Domande sul brano →
1 > Ricopia dal brano sul risarcimento per nascita non desiderata il passo che va da "Così introducendo, ne" fino a "grado di giudizio." incluso.
2 > Rispondi alle seguenti domande sul brano relativo al risarcimento per nascita non desiderata.
(a) Qual è il numero della sentenza della Suprema Corte richiamata?
(b) Quali due aspetti dovrà valutare il giudice sul piano della prova?
(c) In quali due forme può concretizzarsi la sofferenza patita dal danneggiato?
3 > Prosegui il brano sul risarcimento per nascita non desiderata dal punto in cui si interrompe.

Brano proposto →
- - - -

Il risarcimento danno per nascita non desiderata – indice:
- Nascita non desiderata
- Insussistenza danno morale
- Volontà abortiva
- Risarcimento danno non patrimoniale
- Duplicazione del danno
- Quantificazione del danno biologico
- Danno psichico
- Danno alla persona
- Misura invalidità temporanea
- Risarcimento danno patrimoniale
- Perdita capacità lavorativa
Ipotizzare un risarcimento del danno non patrimoniale che consegue alla lesione di interessi costituzionalmente protetti non è seempre facile. E, per poterlo efficacemente effettuare, il giudice non potrà che valutare sul piano della prova, sia il danno in re ipsa, sia l’impatto che il pregiudizio determina sulla vita quotidiana del danneggiato.
Così introducendo, ne deriva che il danno risarcibile sarà (anche) la sofferenza patita dal danneggiato conseguente alla lesione di un diritto tutelato costituzionalmente, che può concretizzarsi sia come danno biologico, che come danno dinamico relazionale. Ma con quali profili di risarcimento autonomo?
Nascita non desiderata
Per poter ricostruire le interessanti valutazioni della Suprema Corte con sentenza n. 19151/2018, giova rammentare brevemente il caso su cui gli Ermellini si sono espressi, a cominciare dalla sintesi del primo grado di giudizio.

- - - -

Righe fornite →
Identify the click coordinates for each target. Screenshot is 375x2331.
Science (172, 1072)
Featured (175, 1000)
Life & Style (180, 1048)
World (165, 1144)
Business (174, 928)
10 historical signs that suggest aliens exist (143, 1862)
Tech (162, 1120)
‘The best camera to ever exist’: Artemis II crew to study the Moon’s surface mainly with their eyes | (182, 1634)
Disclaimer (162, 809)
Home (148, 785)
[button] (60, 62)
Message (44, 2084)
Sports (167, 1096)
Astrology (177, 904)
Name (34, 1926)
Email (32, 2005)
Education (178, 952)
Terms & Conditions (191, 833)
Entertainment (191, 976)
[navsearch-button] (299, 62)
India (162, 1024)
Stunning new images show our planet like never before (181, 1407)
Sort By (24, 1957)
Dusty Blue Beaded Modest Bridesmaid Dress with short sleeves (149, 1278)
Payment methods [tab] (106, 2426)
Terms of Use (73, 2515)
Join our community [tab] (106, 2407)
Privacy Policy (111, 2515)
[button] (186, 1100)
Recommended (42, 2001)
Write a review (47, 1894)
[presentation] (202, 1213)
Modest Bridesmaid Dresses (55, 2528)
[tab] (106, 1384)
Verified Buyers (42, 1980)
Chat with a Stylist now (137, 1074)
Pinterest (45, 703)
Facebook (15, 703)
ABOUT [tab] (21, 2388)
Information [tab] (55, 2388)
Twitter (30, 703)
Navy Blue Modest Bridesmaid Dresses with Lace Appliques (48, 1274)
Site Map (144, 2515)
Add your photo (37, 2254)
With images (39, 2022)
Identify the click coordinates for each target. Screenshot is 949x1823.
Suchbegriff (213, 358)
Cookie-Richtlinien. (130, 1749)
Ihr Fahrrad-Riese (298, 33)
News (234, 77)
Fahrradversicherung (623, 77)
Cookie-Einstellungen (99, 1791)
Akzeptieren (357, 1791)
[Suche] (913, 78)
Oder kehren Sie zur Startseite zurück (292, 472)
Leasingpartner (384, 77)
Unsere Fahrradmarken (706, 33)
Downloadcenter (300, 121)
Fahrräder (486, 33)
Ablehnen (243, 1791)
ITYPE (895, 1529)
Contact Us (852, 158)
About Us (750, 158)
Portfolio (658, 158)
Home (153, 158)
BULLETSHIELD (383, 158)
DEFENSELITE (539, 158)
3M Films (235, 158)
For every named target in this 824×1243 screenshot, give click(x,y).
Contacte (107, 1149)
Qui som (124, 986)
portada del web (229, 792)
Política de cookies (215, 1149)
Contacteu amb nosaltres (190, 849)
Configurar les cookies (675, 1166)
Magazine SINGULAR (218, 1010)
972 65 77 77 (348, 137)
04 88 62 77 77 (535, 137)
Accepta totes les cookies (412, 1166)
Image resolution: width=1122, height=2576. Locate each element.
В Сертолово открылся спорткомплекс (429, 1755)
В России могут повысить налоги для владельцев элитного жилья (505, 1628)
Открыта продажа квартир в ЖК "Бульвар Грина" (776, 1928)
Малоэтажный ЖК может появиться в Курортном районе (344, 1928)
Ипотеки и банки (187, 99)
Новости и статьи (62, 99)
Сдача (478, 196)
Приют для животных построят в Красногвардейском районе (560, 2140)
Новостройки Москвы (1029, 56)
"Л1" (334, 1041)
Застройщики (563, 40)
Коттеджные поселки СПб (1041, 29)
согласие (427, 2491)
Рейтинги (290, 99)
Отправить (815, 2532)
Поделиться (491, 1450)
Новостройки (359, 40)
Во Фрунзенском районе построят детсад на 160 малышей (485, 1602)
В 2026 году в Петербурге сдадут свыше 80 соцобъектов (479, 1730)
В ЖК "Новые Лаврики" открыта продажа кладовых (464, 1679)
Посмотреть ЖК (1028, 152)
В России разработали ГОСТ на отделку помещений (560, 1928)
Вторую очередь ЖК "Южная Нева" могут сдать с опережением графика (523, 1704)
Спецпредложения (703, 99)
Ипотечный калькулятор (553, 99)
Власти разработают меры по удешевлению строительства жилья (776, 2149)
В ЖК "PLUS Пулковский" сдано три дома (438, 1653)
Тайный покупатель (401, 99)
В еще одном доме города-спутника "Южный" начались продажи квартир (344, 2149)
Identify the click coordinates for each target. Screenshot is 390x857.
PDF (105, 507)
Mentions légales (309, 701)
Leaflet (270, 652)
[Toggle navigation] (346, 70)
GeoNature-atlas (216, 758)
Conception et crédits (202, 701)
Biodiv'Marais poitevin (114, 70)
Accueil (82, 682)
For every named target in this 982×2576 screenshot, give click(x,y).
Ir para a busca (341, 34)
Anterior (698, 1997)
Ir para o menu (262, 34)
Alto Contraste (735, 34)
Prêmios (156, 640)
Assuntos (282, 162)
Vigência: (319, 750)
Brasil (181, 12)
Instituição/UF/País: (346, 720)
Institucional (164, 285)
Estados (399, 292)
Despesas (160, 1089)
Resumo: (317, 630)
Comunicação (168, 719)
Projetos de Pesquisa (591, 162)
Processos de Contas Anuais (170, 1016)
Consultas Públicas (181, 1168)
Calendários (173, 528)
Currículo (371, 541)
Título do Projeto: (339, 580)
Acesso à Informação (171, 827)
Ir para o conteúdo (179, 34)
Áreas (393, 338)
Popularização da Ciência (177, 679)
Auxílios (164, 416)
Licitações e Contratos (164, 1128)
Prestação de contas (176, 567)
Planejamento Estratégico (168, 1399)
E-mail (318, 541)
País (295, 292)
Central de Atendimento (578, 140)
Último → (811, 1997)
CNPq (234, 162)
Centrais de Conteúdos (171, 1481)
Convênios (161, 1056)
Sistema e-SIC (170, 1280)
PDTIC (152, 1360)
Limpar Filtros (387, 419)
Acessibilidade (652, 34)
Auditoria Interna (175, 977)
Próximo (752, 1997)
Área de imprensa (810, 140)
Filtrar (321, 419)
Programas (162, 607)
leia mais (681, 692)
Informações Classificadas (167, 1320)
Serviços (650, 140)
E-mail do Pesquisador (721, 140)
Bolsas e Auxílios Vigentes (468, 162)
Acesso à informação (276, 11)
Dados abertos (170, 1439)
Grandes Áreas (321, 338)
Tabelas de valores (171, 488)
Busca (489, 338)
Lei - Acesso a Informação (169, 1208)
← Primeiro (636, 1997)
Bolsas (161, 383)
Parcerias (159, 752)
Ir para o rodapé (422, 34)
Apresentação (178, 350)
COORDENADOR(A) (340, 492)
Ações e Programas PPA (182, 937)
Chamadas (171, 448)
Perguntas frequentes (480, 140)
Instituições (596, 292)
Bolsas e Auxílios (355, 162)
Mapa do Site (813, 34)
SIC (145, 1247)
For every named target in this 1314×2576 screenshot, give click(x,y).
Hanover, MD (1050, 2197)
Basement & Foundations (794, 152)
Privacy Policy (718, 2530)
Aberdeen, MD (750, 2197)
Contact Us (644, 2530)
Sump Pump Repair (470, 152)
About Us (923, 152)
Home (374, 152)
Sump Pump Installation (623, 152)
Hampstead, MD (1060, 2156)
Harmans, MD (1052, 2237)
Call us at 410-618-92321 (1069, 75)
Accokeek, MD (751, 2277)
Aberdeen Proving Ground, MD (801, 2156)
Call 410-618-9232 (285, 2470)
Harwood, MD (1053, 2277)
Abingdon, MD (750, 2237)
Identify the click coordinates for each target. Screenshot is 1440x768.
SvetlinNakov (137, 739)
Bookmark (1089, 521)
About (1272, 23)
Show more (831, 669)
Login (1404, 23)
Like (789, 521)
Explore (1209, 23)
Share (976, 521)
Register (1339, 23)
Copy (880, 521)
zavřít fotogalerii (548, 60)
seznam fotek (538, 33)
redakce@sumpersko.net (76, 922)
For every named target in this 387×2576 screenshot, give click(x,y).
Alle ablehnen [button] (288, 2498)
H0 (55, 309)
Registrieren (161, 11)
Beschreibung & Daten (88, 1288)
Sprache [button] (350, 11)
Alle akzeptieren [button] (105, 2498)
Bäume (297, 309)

- - - -

Soluzioni degli esercizi →
1 >
Così introducendo, ne deriva che il danno risarcibile sarà (anche) la sofferenza patita dal danneggiato conseguente alla lesione di un diritto tutelato costituzionalmente, che può concretizzarsi sia come danno biologico, che come danno dinamico relazionale. Ma con quali profili di risarcimento autonomo?
Nascita non desiderata
Per poter ricostruire le interessanti valutazioni della Suprema Corte con sentenza n. 19151/2018, giova rammentare brevemente il caso su cui gli Ermellini si sono espressi, a cominciare dalla sintesi del primo grado di giudizio.

2 >
(a) La sentenza n. 19151/2018.
(b) Il danno in re ipsa e l'impatto che il pregiudizio determina sulla vita quotidiana del danneggiato.
(c) Come danno biologico e come danno dinamico relazionale.

3 >
In tale sede, infatti, il tribunale dichiarava solidamente responsabili il medico curante e la struttura sanitaria in cui il medico esercitava la propria professione, per il danno morale, biologico e patrimoniale che viene determinato dalla nascita non desiderata di una bimba affetta da sindrome di Down, dopo che il medico si era rifiutato di svolgere esami e test prenatali sulla gestante a causa del “cerchiaggio” che le era stato praticato, a causa del quale il medico aveva sconsigliato ogni pratica invasiva sul feto.
Sia il medico che la struttura sanitaria condannati impugnavano la sentenza, con la madre della bimba che invece svolgeva appello incidentale. La Corte d’appello confermava la sentenza sulla tutela del diritto, e sull’assunto che le insistenti richieste della madre, rivolte al medico curante, di effettuare test clinici sul nascituro, sono rimaste del tutto inascoltate, e fossero sufficientemente sintomatiche dell’intento di abortire nel caso in cui fosse stata riscontrata una grave anomalia nel feto, sussistendo le condizioni legittimanti l’interruzione di gravidanza.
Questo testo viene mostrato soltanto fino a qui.